In [25]:
import numpy as np
import pandas as pd

# Introduction

For this week's notebook exercises we'll be training our fundamentals of data manipulation. Note, one of my goals for the class was to ensure that everyone had seen the code for subsetting a dataframe about a thousand times within the semester. Though it may seem mundane, operations like subsetting are so essential to data wrangling, underpin so many other complex manipulations, that you can seldom get "too good" at them. The tricky part is keeping things interesting.

# Homework

Let's pretend that you work for an automobile regulatory agency. One of the key questions you have is the relationship between city gas mileage and highway gas mileage. Generally, city gas mileage is consistently lower than highway gas mileage, just given the necessity of stopping-and-starting with traffic lights, stop signs, crosswalks, etc. But *across* cars, city mileage should track closely to highway mileage, gas efficiency being an intrinsic part of a car's design.

Run the code chunk below to get your dataset (note I've tampered with this otherwise real data set for the sake of this assignment), and answer the following questions. Highway mileage is given by the variable `hwy`, and city mileage is given by the variable `cty`.

1) Let's define outliers as values that are $1.5^*IQR$ greater than the 3rd quartile, or $1.5^*IQR$ less than the 1st quartile ($IQR$ is the 3rd quartile minus the 1st quartile).
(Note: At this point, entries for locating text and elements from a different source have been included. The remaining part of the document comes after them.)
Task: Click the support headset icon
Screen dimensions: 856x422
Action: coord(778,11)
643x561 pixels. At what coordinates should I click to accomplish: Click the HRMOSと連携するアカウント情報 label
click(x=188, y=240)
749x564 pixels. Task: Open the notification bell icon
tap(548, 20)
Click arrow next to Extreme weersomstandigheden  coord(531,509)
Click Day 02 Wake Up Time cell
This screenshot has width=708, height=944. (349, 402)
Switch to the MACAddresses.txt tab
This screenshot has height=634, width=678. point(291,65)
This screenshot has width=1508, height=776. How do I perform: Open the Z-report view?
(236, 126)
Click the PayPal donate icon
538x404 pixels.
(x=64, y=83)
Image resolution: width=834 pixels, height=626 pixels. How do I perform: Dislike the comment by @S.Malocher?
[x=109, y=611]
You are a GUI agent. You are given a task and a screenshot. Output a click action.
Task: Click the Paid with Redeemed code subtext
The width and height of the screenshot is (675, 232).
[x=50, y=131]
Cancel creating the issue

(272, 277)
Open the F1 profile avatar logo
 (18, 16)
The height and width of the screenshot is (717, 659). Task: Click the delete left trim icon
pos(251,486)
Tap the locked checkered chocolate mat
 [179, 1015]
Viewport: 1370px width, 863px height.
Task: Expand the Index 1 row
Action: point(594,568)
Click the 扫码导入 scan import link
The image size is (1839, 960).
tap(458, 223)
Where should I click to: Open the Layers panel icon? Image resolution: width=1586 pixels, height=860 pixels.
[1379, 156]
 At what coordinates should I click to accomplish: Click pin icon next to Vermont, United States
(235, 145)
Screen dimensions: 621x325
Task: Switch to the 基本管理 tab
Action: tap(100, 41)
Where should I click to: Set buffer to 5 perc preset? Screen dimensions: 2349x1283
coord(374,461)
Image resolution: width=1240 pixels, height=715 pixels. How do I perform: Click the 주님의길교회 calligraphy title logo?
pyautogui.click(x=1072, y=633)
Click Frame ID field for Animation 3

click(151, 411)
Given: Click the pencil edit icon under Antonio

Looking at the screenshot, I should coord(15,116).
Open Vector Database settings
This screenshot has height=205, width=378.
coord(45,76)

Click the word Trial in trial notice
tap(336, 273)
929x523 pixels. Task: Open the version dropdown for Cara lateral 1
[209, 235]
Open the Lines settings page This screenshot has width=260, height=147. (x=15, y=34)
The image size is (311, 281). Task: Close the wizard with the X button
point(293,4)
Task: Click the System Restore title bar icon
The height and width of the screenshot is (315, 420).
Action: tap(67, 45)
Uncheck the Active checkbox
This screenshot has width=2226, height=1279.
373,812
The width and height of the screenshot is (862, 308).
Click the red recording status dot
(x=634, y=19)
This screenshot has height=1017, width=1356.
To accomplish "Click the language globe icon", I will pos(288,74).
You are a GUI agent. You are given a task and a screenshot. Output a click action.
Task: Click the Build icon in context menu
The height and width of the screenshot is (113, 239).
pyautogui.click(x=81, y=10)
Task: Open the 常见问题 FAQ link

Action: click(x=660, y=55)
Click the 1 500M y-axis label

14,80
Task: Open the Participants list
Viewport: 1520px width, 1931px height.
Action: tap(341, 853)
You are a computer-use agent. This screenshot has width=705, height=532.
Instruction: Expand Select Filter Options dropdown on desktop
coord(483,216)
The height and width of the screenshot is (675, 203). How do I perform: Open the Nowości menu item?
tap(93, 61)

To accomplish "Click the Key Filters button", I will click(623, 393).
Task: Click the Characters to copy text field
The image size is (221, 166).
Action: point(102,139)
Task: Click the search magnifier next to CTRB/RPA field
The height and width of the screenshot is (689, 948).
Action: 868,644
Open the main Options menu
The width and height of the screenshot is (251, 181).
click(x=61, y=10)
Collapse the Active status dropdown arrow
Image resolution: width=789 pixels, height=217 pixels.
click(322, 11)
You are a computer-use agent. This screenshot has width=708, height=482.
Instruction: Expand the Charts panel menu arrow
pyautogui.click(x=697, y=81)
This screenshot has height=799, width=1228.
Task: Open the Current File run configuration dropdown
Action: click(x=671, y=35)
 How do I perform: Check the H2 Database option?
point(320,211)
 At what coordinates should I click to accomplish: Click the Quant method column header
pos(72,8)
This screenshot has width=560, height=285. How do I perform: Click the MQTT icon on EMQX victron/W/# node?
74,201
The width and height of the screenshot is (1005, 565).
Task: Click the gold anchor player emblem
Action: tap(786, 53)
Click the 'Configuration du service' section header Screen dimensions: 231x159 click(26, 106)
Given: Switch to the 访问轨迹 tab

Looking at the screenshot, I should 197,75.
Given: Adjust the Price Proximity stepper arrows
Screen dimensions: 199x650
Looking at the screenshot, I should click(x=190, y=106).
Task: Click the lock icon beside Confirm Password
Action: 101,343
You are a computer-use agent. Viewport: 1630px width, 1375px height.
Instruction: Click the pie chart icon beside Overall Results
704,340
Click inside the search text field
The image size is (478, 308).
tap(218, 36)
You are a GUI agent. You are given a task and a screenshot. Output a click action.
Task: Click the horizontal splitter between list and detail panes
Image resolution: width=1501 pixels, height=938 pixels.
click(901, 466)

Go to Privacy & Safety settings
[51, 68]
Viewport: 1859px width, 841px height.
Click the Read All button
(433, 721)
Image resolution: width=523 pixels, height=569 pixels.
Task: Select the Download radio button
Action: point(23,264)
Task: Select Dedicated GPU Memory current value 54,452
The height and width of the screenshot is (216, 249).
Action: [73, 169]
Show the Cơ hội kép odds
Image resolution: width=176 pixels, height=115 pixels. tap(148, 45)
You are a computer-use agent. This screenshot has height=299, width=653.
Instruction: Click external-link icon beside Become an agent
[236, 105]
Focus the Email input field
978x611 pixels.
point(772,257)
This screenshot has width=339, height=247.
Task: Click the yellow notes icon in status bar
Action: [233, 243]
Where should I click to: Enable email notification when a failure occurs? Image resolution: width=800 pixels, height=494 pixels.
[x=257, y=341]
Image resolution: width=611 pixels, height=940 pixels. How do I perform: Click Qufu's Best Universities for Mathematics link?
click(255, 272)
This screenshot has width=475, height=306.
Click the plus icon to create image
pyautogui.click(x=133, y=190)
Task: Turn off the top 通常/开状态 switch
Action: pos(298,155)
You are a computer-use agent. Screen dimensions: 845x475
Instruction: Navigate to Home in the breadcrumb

Any cars that are outliers on *either* `cty` or `hwy` will be considered outliers for question 1 and 2. How many cars are outliers with regard to this definition?

2) What's the difference in correlation between highway mileage and city mileage when considering only non-outliers, and when considering all the data?

3) Now let's define outliers in terms of how strange the *relationship* between our variables of interest are. Create a new variable called `hwylesscty` that's defined as the absolute value difference between highway mileage and city mileage for each car. How many cars are outliers with regard to `hwylesscty`?

4) This time we'll define outliers based on 'residuals'. Run a linear model regressing `hwy` on `cty` using *all* the data, and calculate the residuals for each observations (i.e., the difference between the predicted `hwy` value and the observed `hwy` value). How many observations' residuals values are outliers (similar IQR-based definition as explained in Question 1)?

5) Subset the data to take out the observations with 'high' residuals (as defined in Question 4). What's the difference in correlation between highway mileage and city mileage when considering this subset versus all the data?

In [26]:
#!!!DO NOT TOUCH ANYTHING BELOW HERE!!!#
def func_datgen(pernoseq):
  np.random.seed(pernoseq)
  tempdat = pd.read_csv('https://raw.githubusercontent.com/tidyverse/ggplot2/main/data-raw/mpg.csv')
  tempdat = tempdat.loc[np.random.choice(np.arange(0, len(tempdat)), int(2*(len(tempdat)/3)), replace = False)]
  tempdat = tempdat.reset_index(drop = True)
  targetidx = np.random.choice(np.arange(0, len(tempdat)), np.random.choice(np.arange(11, 15)), replace = False)
  tempdat.loc[targetidx, 'hwy'] = np.around(tempdat.loc[targetidx, 'hwy'] + np.random.uniform(15, 20, len(targetidx)), 0)
  targetidx = np.random.choice(np.arange(0, len(tempdat)), np.random.choice(np.arange(14, 17)), replace = False)
  tempdat.loc[targetidx, 'cty'] = np.around(tempdat.loc[targetidx, 'cty'] + np.random.uniform(-7, -5, len(targetidx)), 0)
  targetidx1 = np.random.choice(np.where((tempdat['hwy'] > np.quantile(tempdat['hwy'], .75)) & (tempdat['cty'] > np.quantile(tempdat['cty'], .75)))[0], 3)
  targetidx2 = np.random.choice(np.where((tempdat['hwy'] < np.quantile(tempdat['hwy'], .25)) & (tempdat['cty'] < np.quantile(tempdat['cty'], .25)))[0], 3)
  tempdat.loc[targetidx1, 'hwy'], tempdat.loc[targetidx2, 'hwy'] = tempdat.loc[targetidx2, 'hwy'].values, tempdat.loc[targetidx1, 'hwy'].values
  return tempdat
#!!!DO NOT TOUCH ANYTHING ABOVE HERE!!!#

In [27]:
cardat = func_datgen(1111)

# Question 1

In [28]:
def find_outliers(data, column):
    Q1 = data[column].quantile(0.25)
    Q3 = data[column].quantile(0.75)
    IQR = Q3 - Q1
    lower_bound = Q1 - 1.5 * IQR
    upper_bound = Q3 + 1.5 * IQR
    return data[(data[column] < lower_bound) | (data[column] > upper_bound)]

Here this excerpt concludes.